Background and recording

Otis Blackwell and Winfield Scott were a team of songwriters who wrote songs for rhythm and blues artists such as LaVern Baker, Ruth Brown and Clyde McPhatter. To make a living as songwriters, they decided to begin writing pop and country songs for the likes of Carl Perkins, Conway Twitty, Johnnie Ray, Connie Francis, and Elvis Presley. After Blackwell wrote Presley's hits "Don't Be Cruel" (1956) and "All Shook Up" (1957), Freddy Bienstock, vice president of the record company Hill & Range, looked to the duo to write songs for Presley's films. Hill & Range asked Blackwell to write songs for the Presley vehicle Girls! Girls! Girls! (1962). Following the commercial disappointment of Presley's pop ballad "She's Not You" (1962), the record company wanted him to return to the rock and roll genre without alienating fans who enjoyed his crooning.

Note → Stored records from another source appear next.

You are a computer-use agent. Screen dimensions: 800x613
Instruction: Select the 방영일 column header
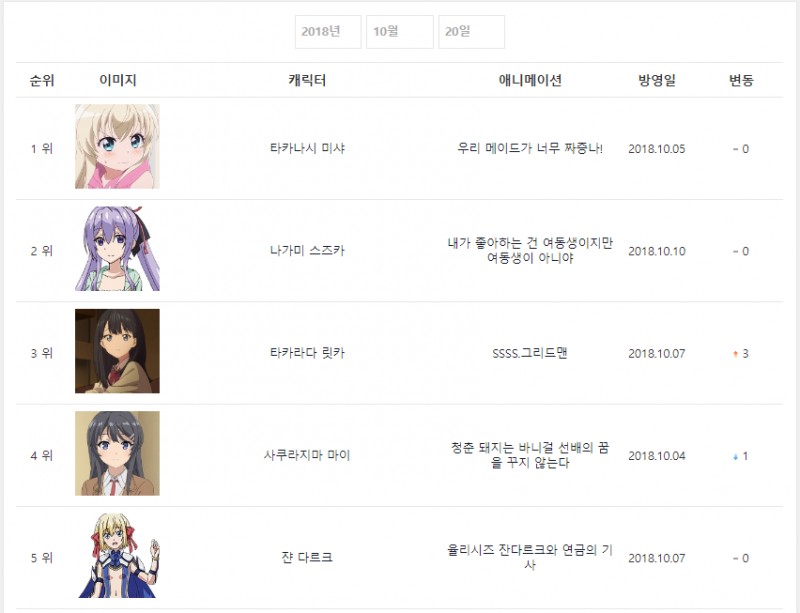coord(657,80)
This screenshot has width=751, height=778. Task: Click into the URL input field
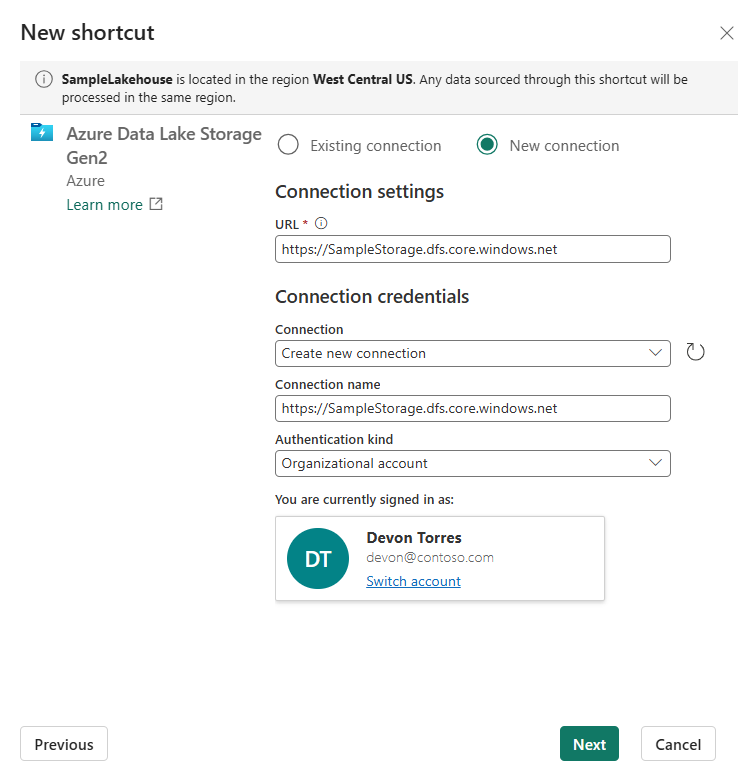[472, 249]
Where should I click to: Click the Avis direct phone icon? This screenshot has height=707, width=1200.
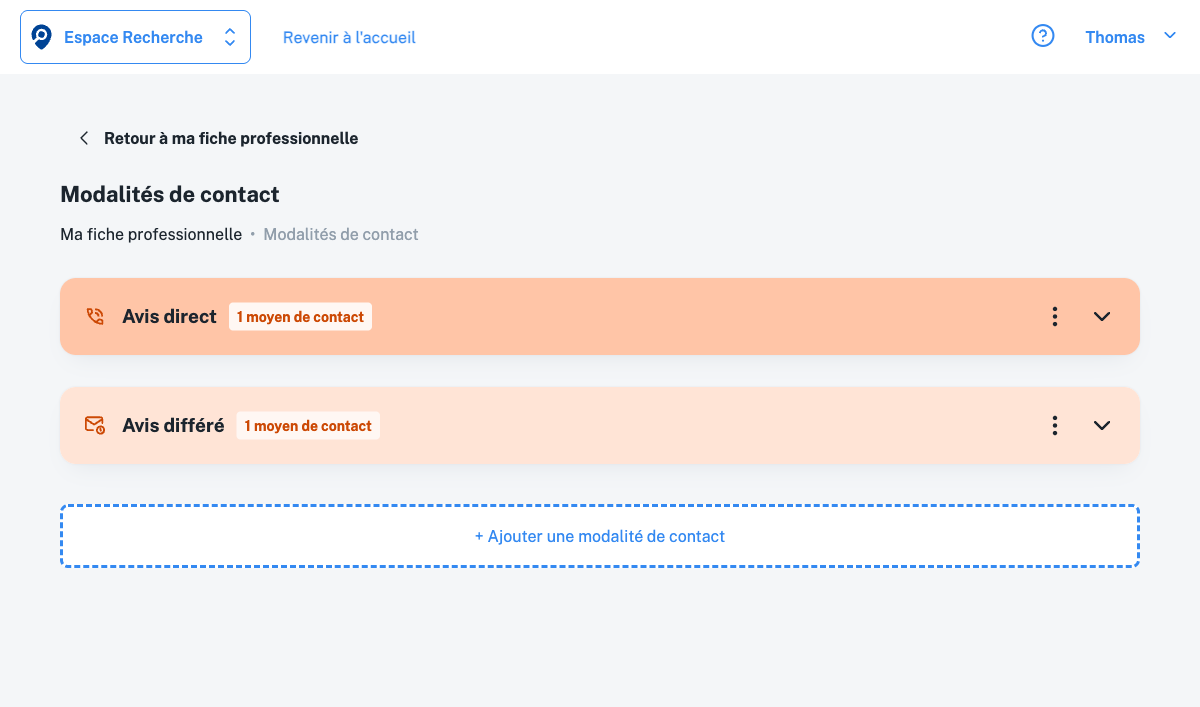point(95,316)
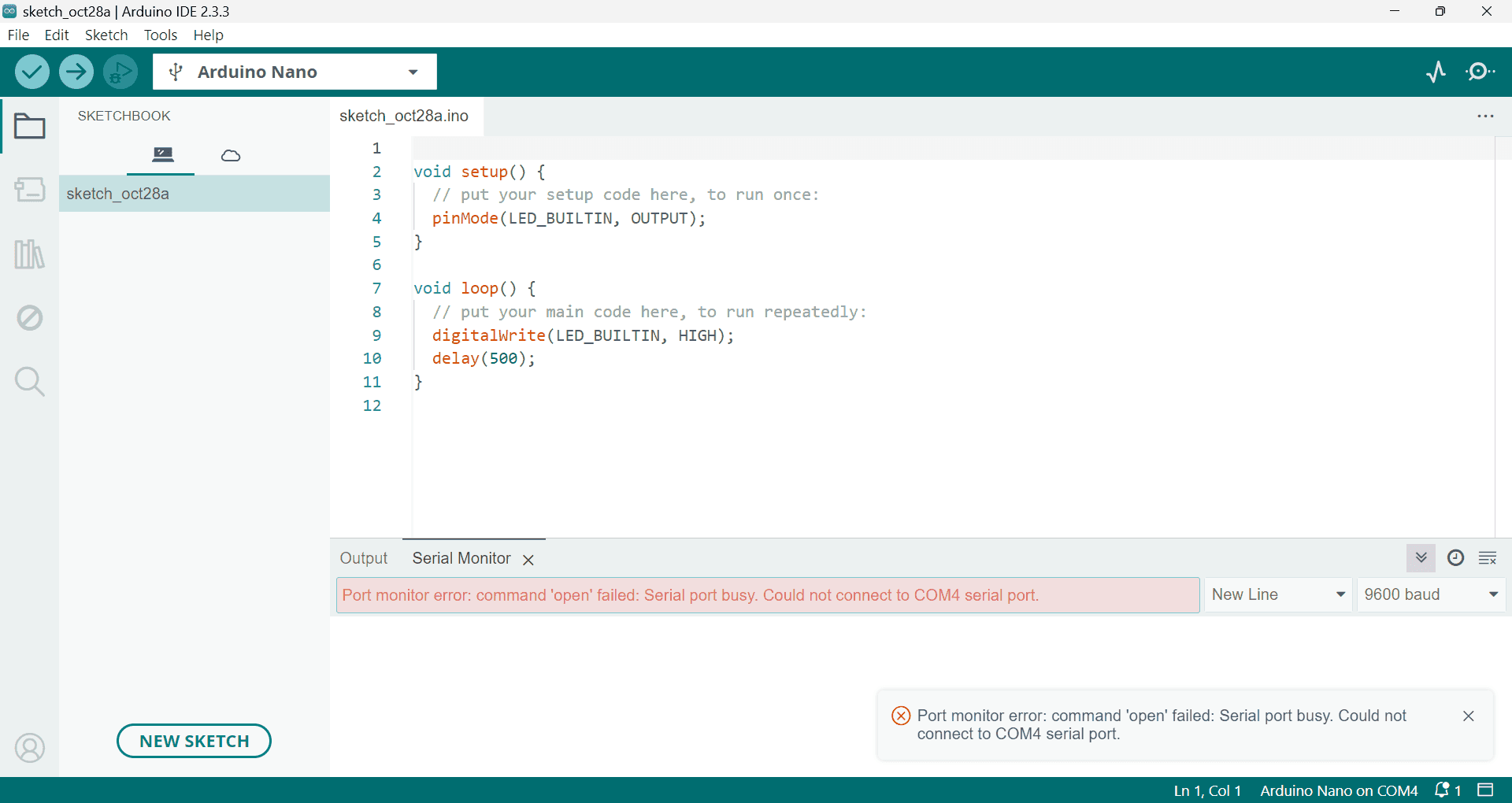Toggle timestamp display in Serial Monitor
Viewport: 1512px width, 803px height.
1455,558
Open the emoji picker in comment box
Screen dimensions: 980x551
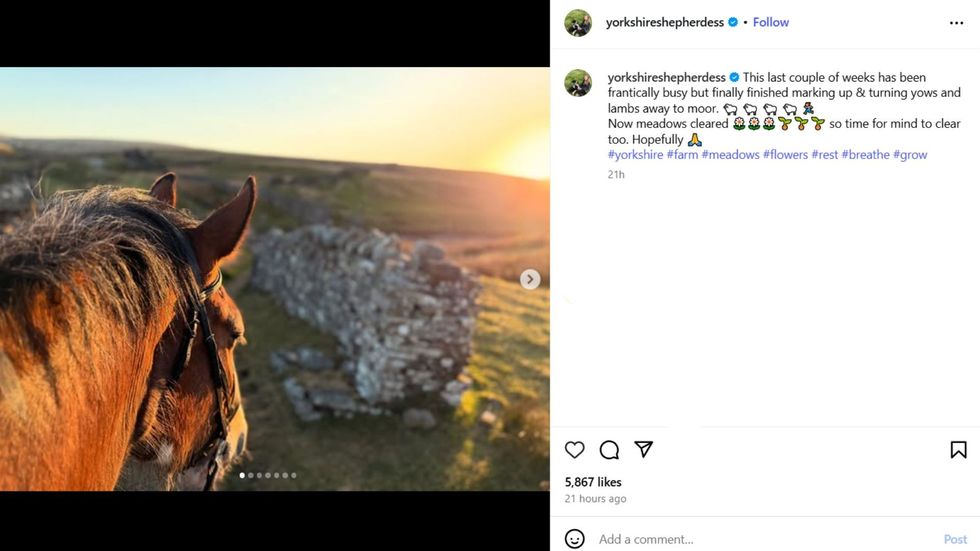click(x=575, y=539)
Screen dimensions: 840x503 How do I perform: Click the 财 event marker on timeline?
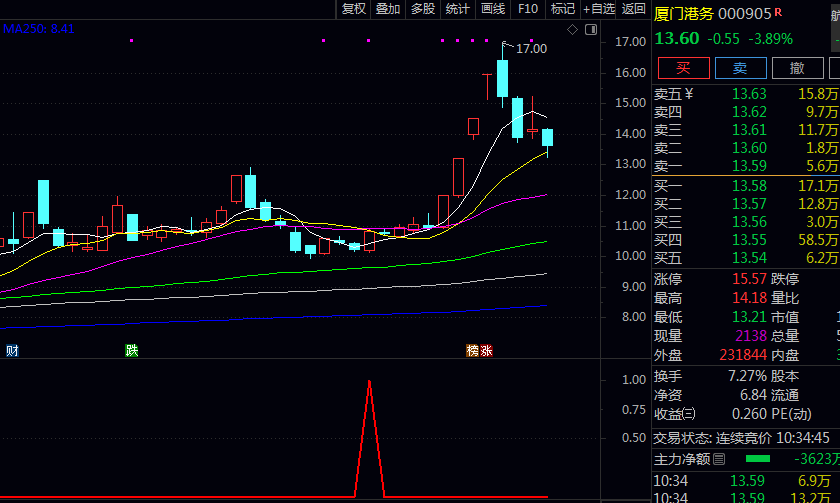tap(11, 351)
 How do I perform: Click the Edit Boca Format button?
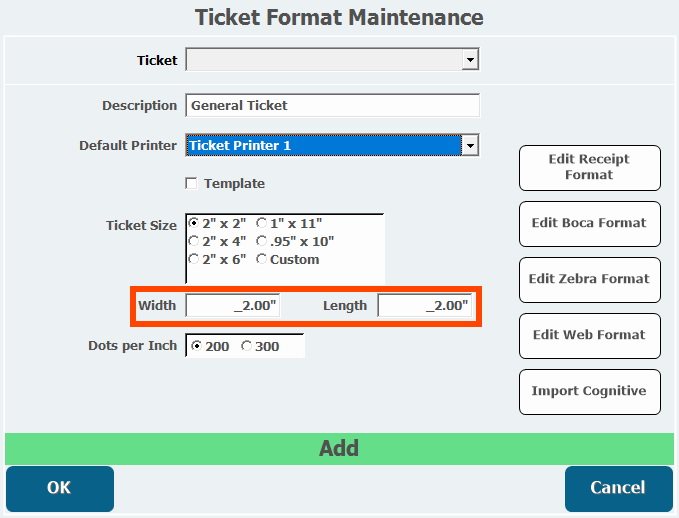point(589,223)
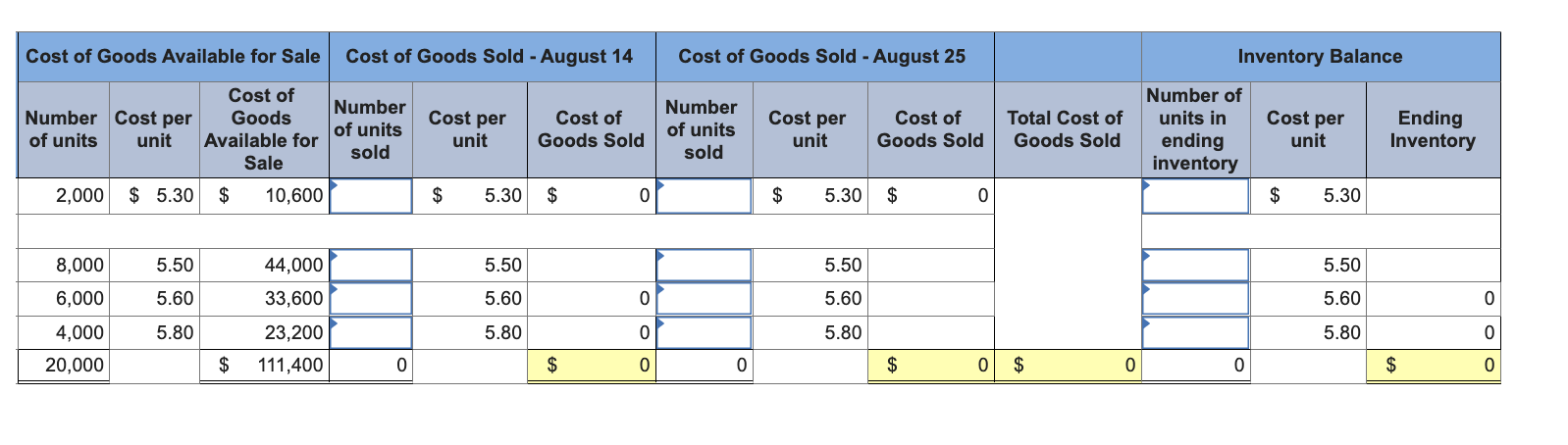Select August 14 units sold field for 5.80 row
The height and width of the screenshot is (445, 1568).
tap(371, 332)
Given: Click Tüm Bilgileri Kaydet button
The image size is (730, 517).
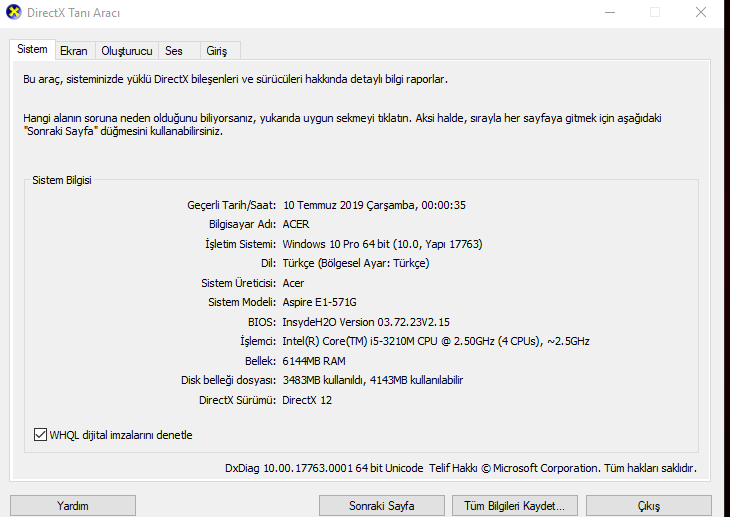Looking at the screenshot, I should coord(515,506).
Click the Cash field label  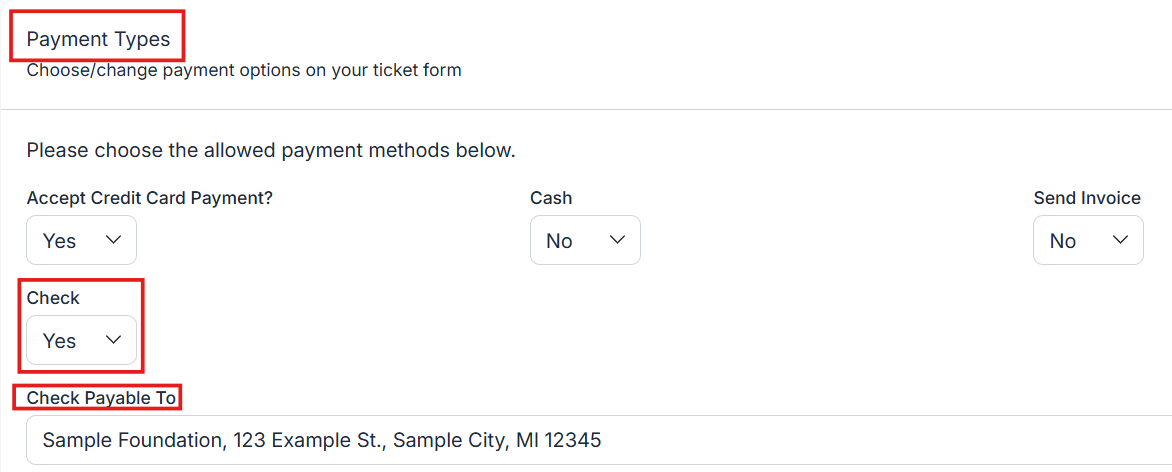point(551,198)
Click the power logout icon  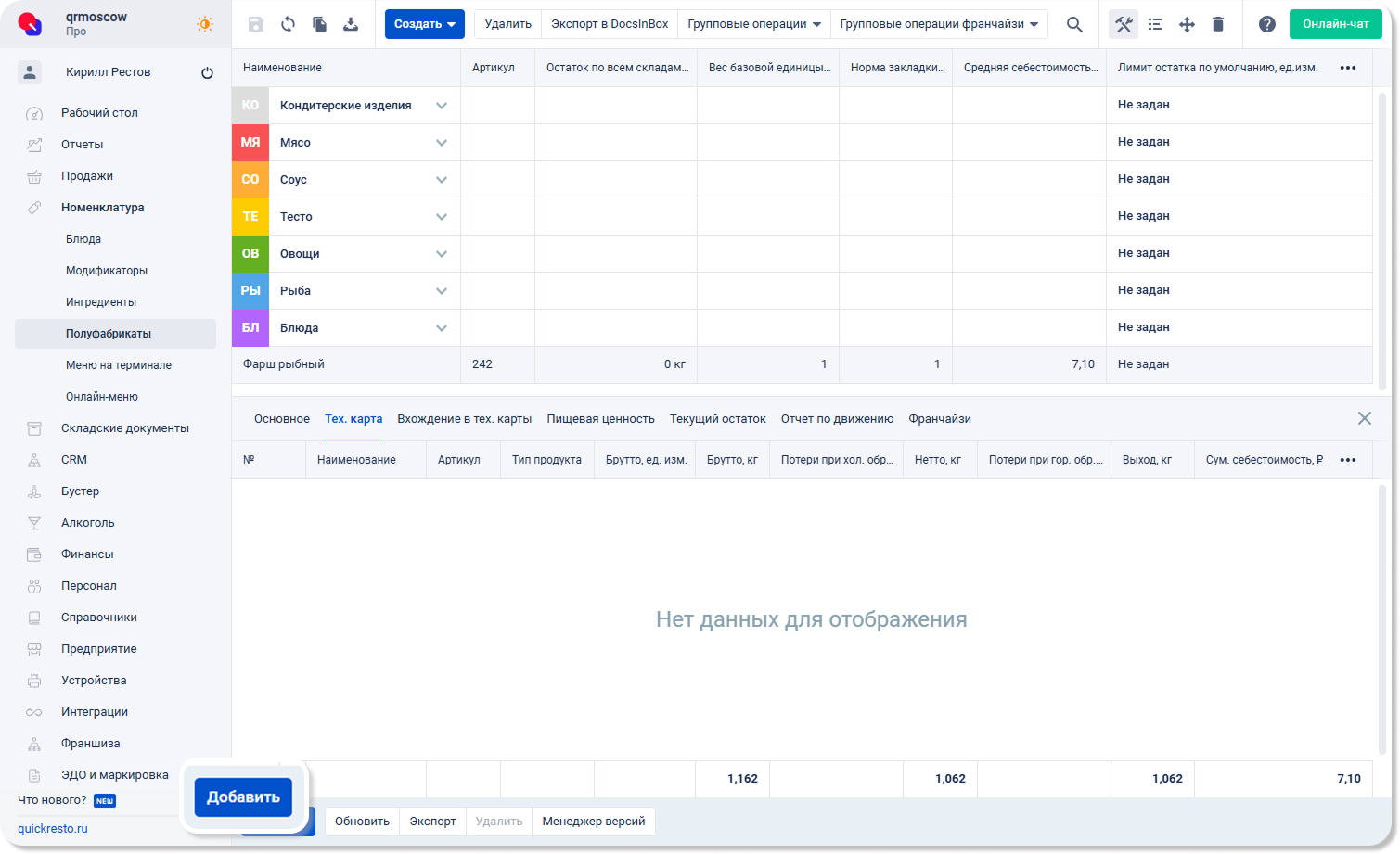(x=207, y=72)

Scripts for Presley films would note places where a song was to be inserted into the film as well as suggested titles and genres for the songs. While other songwriters would adhere to those notes, Blackwell and Scott would not, because they were used to the creative freedom of the rhythm and blues field. They decided to write a great song without any concern about whether fitted into the film's storyline. After penning a track about fishing, entitled "Coming in Loaded", as well as other material they disliked, the two gave up on writing other songs until they found inspiration in a returned piece of mail. A demo that they had sent to a record company was returned to them with the words "Return to sender! No such person! No such zone!" stamped onto it. Blackwell and Scott decided to use those phrases as lyrics in a song about a failing relationship between "a spiteful woman and a heartbroken man". Ironically, within only nine months of its release, it was the use of the word "zone" that became an anachronism when the USPOD or United States Post Office Department (the forerunner of the United States Postal Service) replaced all zones in 1963 with the nationwide rollout of ZIP Codes, thus making the song seem dated before its time.

Recording and composition
On March 27, 1962, Presley was handed the task of recording all thirteen songs on the Girls! Girls! Girls! soundtrack. He was unenthusiastic about the material and went through the recording process at a quickened pace. The Jordanaires, Dudley Brooks, D. J. Fontana, and Scotty Moore were in the studio, and other instrumentation on the album was provided by Boots Randolph on saxophone, Ray Siegel on bass, Barney Kessel and Tiny Timbrell on guitar, and Hal Blaine and Bernie Mattinson on specialty drums. When he began singing "Return to Sender," Presley became more energetic. He found the song easy to perform and recorded it in just two takes, modelling his vocal stylings on Blackwell's. While watching Presley perform the track, Moore and Fontana felt that the "old magic" of the singer's earlier work had returned.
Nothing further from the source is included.